The Control of Engagement Order 1947 (SR&O 1947/2021) was an order issued by the Ministry of Labour which disallowed people to leave various industries (notably coal mining) and required all those seeking work to find employment through a labour exchange, and accept jobs as directed. Moreover, "employers shall not engage for employment men between the ages of 18 and 50, and women between the ages of 18 and 40, or seek to engage such persons, except through the Ministry of Labour exchanges."

==Calendar==
The order was made under the Defence (General) Regulations 1939, as having effect by virtue of the Supplies and Services (Transitional Powers) Act 1945, as extended by the Supplies and Services (Extended Purposes) Act 1947. This was effectively an extension of wartime powers to peacetime.

==Authority==
The order was made on 18 September, came into force on 6 October, a copy was laid before the house on 20 October 1947 and was supposed to expire on 1 January 1949. The period was extended to 1 January 1950 by the Control of Engagement (Amendment) Order 1948 (SI 1948/2608). It was actually withdrawn in March 1950.

==Background==
After World War II Britain was in a difficult financial situation. A significant amount of national assets had been sold to finance the war, and production had been switched to essential supplies, including the military. In addition to a huge war debt, the country had a shortage of coal miners in the newly nationalised coal industry, as well as in textiles (formerly a key export) and agriculture.

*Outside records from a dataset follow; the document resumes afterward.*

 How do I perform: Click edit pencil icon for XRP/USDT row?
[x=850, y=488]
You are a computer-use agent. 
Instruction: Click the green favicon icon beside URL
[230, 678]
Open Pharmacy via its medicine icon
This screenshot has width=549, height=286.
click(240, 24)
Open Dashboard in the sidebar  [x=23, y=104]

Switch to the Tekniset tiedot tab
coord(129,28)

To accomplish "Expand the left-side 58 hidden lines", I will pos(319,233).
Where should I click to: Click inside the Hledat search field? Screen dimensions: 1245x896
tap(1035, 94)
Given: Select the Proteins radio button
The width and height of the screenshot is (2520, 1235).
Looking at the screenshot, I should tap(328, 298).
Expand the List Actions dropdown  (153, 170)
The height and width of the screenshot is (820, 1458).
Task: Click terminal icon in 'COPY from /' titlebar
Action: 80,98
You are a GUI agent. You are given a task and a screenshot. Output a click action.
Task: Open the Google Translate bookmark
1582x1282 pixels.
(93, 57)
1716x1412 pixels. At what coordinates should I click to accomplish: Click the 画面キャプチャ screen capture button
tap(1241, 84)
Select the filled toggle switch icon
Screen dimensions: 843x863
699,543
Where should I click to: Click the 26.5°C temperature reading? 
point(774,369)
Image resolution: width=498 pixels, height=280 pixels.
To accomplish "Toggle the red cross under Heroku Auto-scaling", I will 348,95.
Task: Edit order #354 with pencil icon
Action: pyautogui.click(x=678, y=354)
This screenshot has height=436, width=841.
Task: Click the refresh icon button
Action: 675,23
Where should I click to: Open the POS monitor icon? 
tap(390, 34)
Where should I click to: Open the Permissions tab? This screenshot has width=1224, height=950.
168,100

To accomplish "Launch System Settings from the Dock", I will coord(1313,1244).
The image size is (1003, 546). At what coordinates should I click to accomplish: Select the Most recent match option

Investment in most areas of commercial production had been cut back during the war, and so conditions in mills and mines were not good. In addition at the time of the order, there were still 700,000 more in the armed forces than at the beginning of the war and 670,000 in government administrative posts, leading to a further shortage of employable staff, apart from those dead or unable to work as a result of the war.

The National Government had taken powers during the war that allowed, as well as military conscription, "direction" of employment, certain reserved occupations, which were not eligible for conscription.

War regulations and bills to extend the emergency powers of the government enabled Attlee's Labour government to enact an order as extra-parliamentary legislation, which compelled certain groups of people to join or remain in particular industries.

==Opposition==
Many occupations and professions were exempt, and this was characterised by Labour MP for Wroughton, Rhys Davies, in his parliamentary motion to annul the order, as controlling the employment of the working class. The infringement of liberties was taken up by others in the debate, from all political parties, including the minister himself, who characterises it as a necessary evil at a time of national emergency.

The order was the subject of a correspondence in the pages of the Dartford Chronicle between Margaret Thatcher (then Roberts) and Norman Dodds.